No it isn't an easy case.  In the case of Crafty, for example, the GUI _is_
the engine when I play in a tournament.

Your understanding is wrong.  Here are two examples that are exactly the
opposite of what happened in this event:

(1) in 1977 I was playing my program blitz vs Belle in the WCCC event in
Toronto.  Levy was the TD.  Everytime he said something on the microphone,
it zapped my modem connection to the computer I was using (this was an
acoustic modem).  When I restarted during this game, blitz, playing black,
confused the king and queenside of the board due to a bug.  At the time I
used English descriptive notation (B-kb4 vs B-qb4 rather than modern algebraic
Bf5 vs Bc5).  After re-starting, blitz played a move B-kb4, which put its bishop
on an open file with its king.  This was obviously bad, and the program searched
deep enough to see it.  I looked at the output and noticed that the chessboard
showed that the correct move was B-kb4, but since it had lost the idea of
which side was K vs Q, the output said K.  Belle played R-kb1, we were forced
to play p-kn3 defending our bishop that was pinned on our king.  Belle played
p-kn4 and won the bishop.  Before all that happened, Ken noticed that I had
played B-qb4, which I had done because I looked at the board diagram the
program displayed rather than the "my move is ...".  He called David Levy
over.  After looking at the "My move is B-kb4" and the board showing B-Qb4,
David said "the program said 'my move is B-kb4' so that is the move you have
to play."  We backed the game up to that point, I played that move rather
than B-qb4, we lost, and I fixed the bug that night.
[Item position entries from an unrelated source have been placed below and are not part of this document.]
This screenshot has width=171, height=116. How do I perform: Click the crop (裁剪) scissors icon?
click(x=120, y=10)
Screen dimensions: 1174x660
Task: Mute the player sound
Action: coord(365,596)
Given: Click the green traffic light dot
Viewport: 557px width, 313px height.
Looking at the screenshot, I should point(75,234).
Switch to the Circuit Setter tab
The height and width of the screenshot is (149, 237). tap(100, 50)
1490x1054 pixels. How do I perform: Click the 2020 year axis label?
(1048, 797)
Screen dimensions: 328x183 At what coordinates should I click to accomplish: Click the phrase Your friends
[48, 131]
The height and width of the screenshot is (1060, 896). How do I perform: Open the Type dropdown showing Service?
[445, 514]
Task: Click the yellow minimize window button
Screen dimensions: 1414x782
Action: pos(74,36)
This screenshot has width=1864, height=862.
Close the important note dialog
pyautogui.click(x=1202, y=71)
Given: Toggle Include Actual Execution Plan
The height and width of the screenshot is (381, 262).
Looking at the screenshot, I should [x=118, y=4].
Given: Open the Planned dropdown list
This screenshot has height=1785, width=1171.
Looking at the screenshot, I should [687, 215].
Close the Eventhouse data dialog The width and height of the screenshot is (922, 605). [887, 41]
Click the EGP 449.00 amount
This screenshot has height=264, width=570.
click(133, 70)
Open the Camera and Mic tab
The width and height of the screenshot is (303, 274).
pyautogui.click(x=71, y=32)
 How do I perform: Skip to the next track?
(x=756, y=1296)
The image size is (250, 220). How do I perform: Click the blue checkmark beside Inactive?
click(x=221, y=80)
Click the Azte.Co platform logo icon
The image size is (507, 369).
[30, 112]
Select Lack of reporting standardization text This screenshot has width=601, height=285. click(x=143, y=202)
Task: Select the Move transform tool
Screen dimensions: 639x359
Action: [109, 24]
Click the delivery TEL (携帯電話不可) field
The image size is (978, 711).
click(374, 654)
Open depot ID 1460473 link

(2) Thorsten has already posted an example where CSTAL showed one move in
the analysis, displayed a different move on the board, and this time the
decision was the GUI move was the one to be played, not the move shown
by the engine (one showed a promotion to queen, one showed a promotion to a
knight, the GUI showed the move that lost, the engine showed the move that
won.

Now flash forward to 2003.  The GUI says "this is a 3-fold repetition".  The
TD says "the engine doesn't see it, we ignore what the GUI says and the
game goes on.

Consistency is the name of the game.  There is _none_ here in this decision.
Absolutely none.  There are other such examples as well...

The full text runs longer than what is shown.